Les derniers jours de juin

J’avais connu Clémence il y a des années de ça, lors d’une visite médicale passée. Hilare et attendrie de me voir débarquer dans son cabinet muni d’un carnet de santé en lambeaux datant des années Giscard, elle avait consenti à me laisser son numéro lorsque je l’avais réclamé tout en me rhabillant.
Les années avaient passé, nous étions désormais bons amants et même si entre son homme, ses mômes et son job, Clémence n’avait que peu de temps à m’accorder, nos baises volées dans mon appart’ n’avaient rien perdu de leur sel.
Jusqu’à ce jour d’été où elle m’annonça le départ de son clan pour l’Afrique, où son mari venait d’être fraîchement muté.

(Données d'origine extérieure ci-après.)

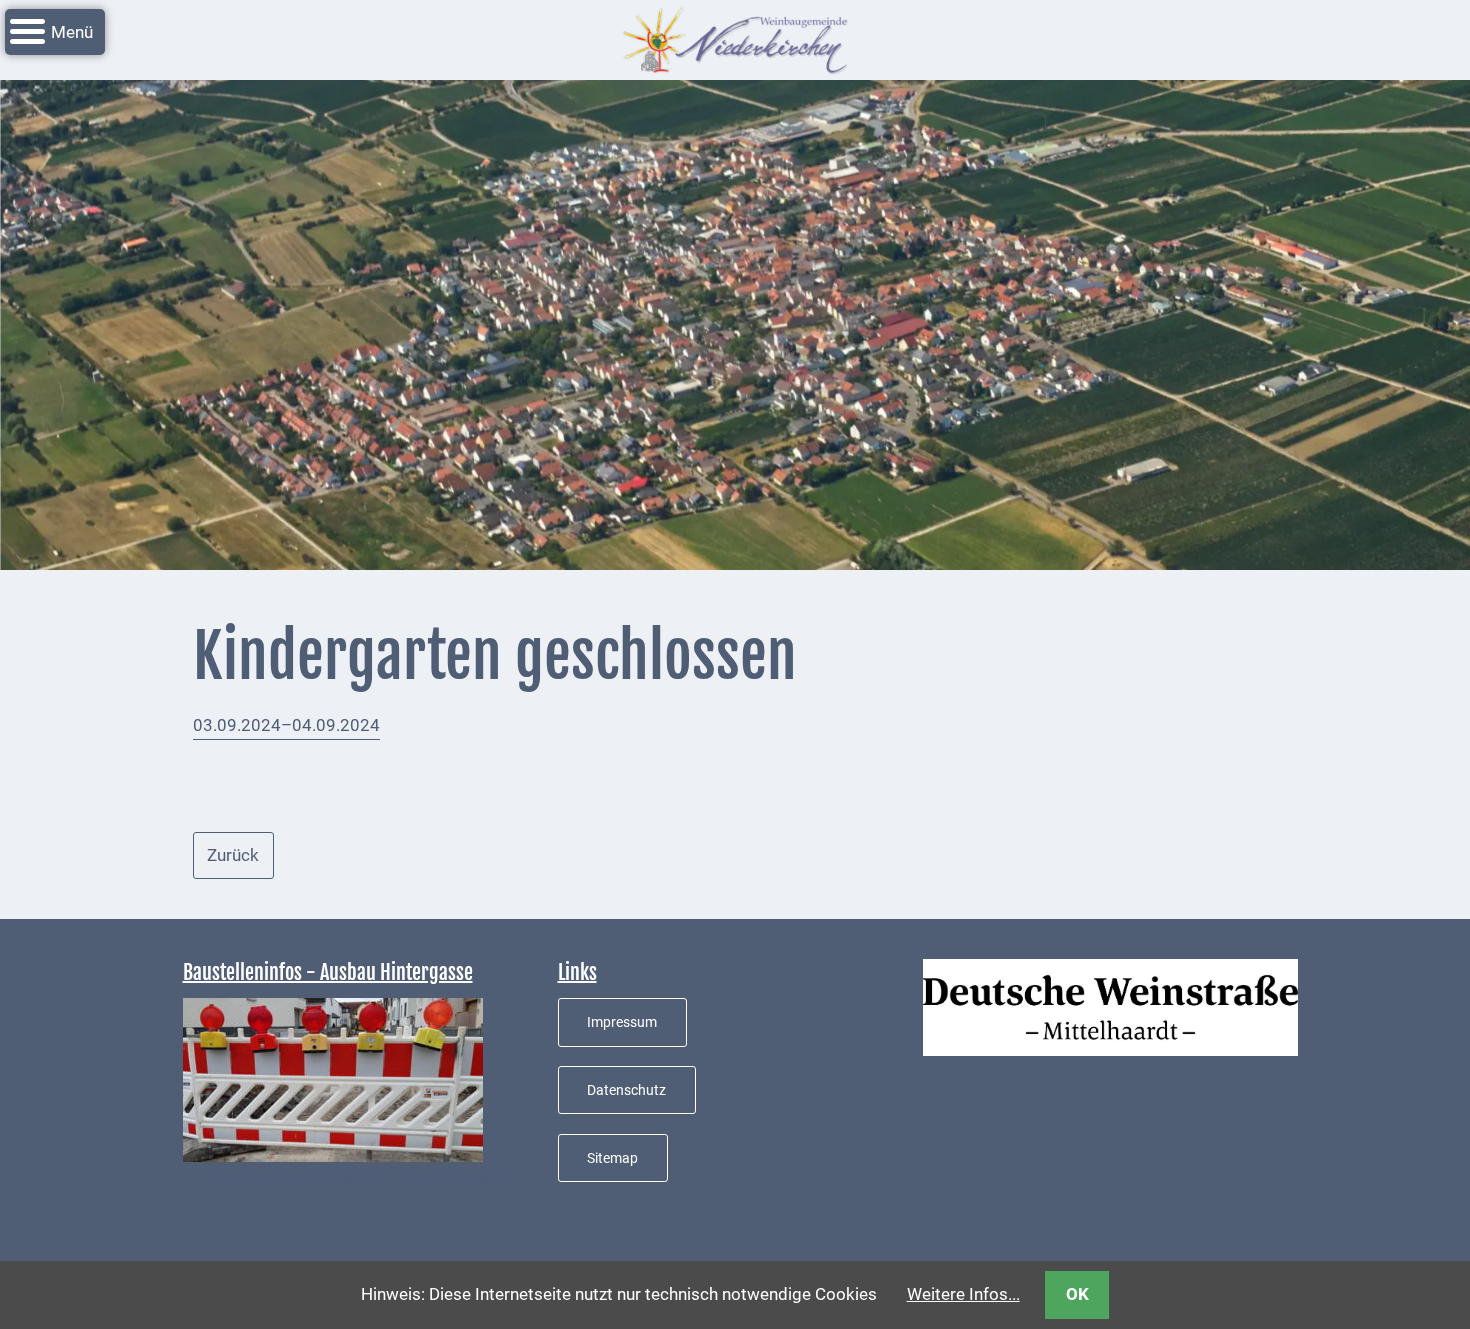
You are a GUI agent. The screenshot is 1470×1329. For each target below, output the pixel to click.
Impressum (622, 1022)
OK (1077, 1294)
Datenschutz (626, 1090)
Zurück (233, 855)
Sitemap (612, 1158)
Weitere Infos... (963, 1294)
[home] (735, 38)
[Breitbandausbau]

- Et c’est prévu pour quand ?
-  On s’envole début juillet.
- Dans quinze jours, quoi. Mais pourquoi t’as rien dit avant ?

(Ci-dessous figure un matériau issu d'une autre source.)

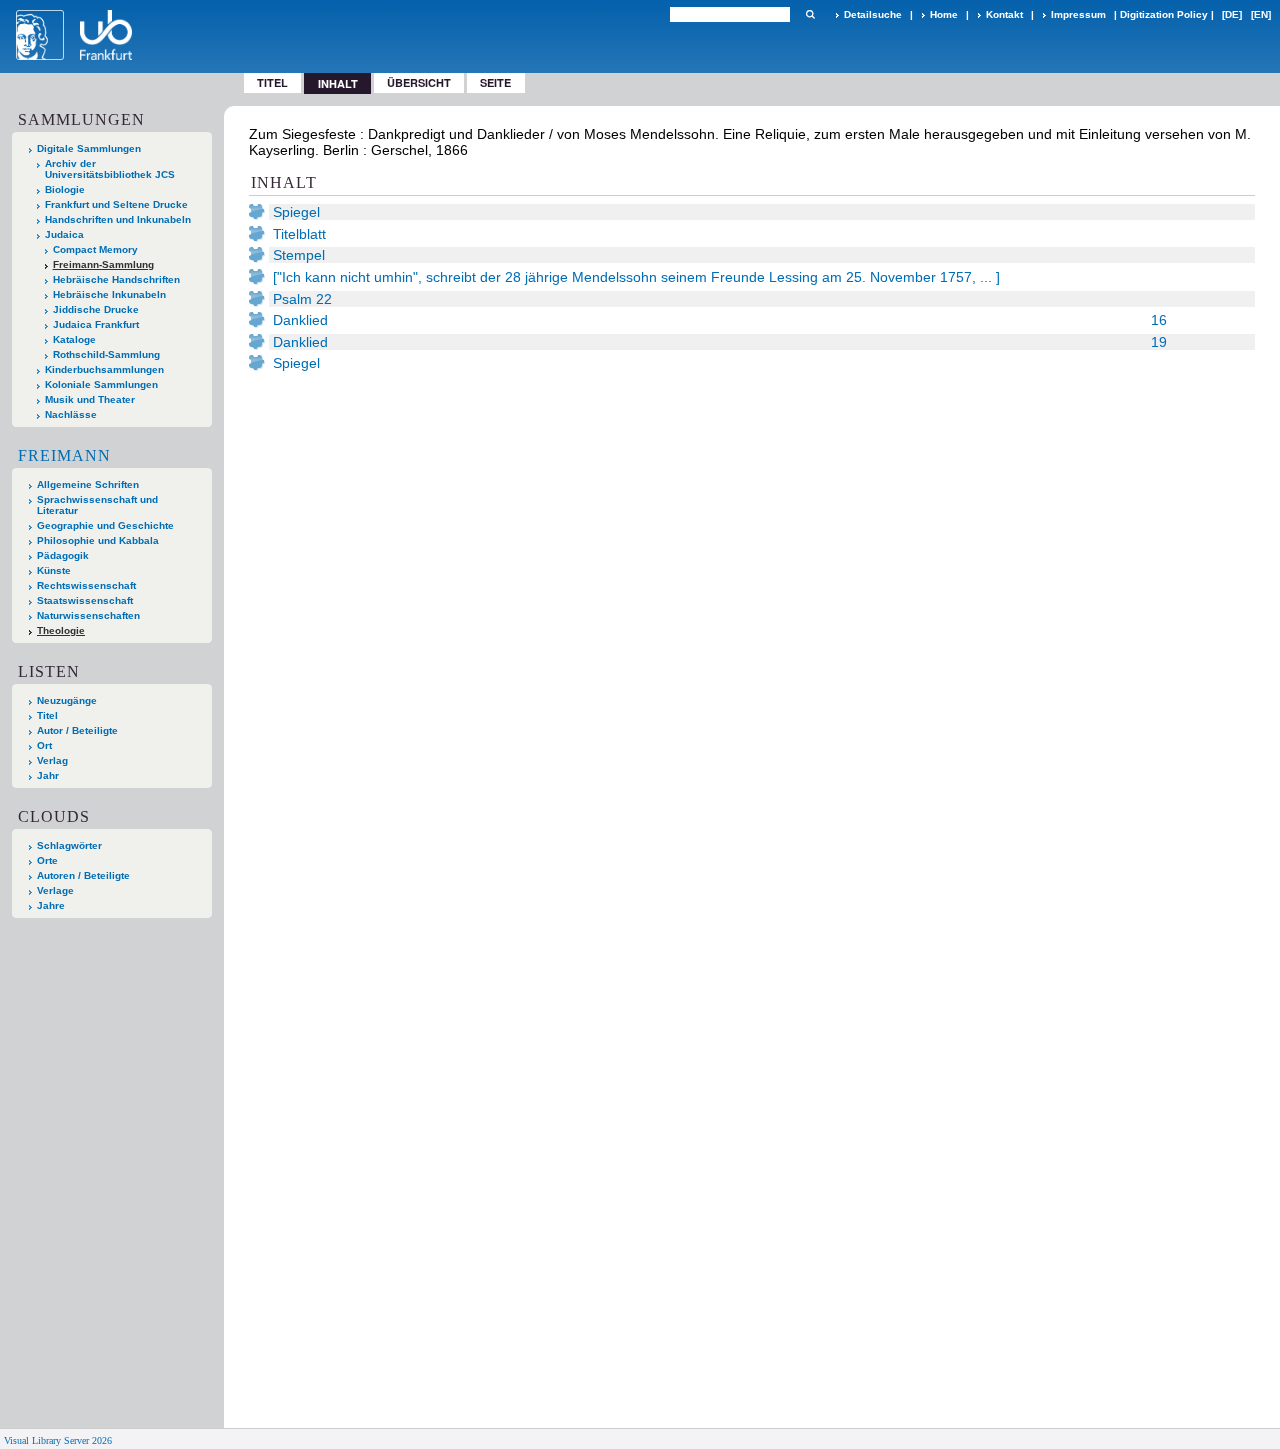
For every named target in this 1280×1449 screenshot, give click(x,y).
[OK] (810, 14)
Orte (47, 860)
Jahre (51, 905)
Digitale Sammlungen (89, 148)
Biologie (65, 189)
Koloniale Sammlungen (101, 384)
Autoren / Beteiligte (83, 875)
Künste (54, 570)
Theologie (61, 630)
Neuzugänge (67, 700)
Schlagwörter (69, 845)
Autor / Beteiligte (77, 730)
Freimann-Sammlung (103, 264)
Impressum (1078, 14)
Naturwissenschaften (88, 615)
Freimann (64, 455)
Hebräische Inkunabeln (109, 294)
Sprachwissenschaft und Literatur (97, 505)
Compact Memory (95, 249)
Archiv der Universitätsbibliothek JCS (110, 169)
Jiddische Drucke (96, 309)
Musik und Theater (90, 399)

- J’y ai même pas songé. Ce qui se passe entre nous, entre ces quatre murs, c’est tellement loin de qui je suis au quotidien.
- Tu dis ça comme si t’en souffrais. C’est pas justement ça qui t’plaît, être une autre avec moi ?
- Ça me plaît comme ça me frustre ; j’ai toujours l’impression que tu bandes pour de mauvaises raisons. Pour la mauvaise femme. J’aurais aimé pouvoir te montrer un peu de qui je suis dans la vie. Qu’on passe quelques moments normaux. Qu’on se plaise tels qu’on est.
- Chiche. Pour la prochaine et dernière fois, on s’retrouve au restau’.
- L’idée me plaît. Sa concrétisation m’effraie.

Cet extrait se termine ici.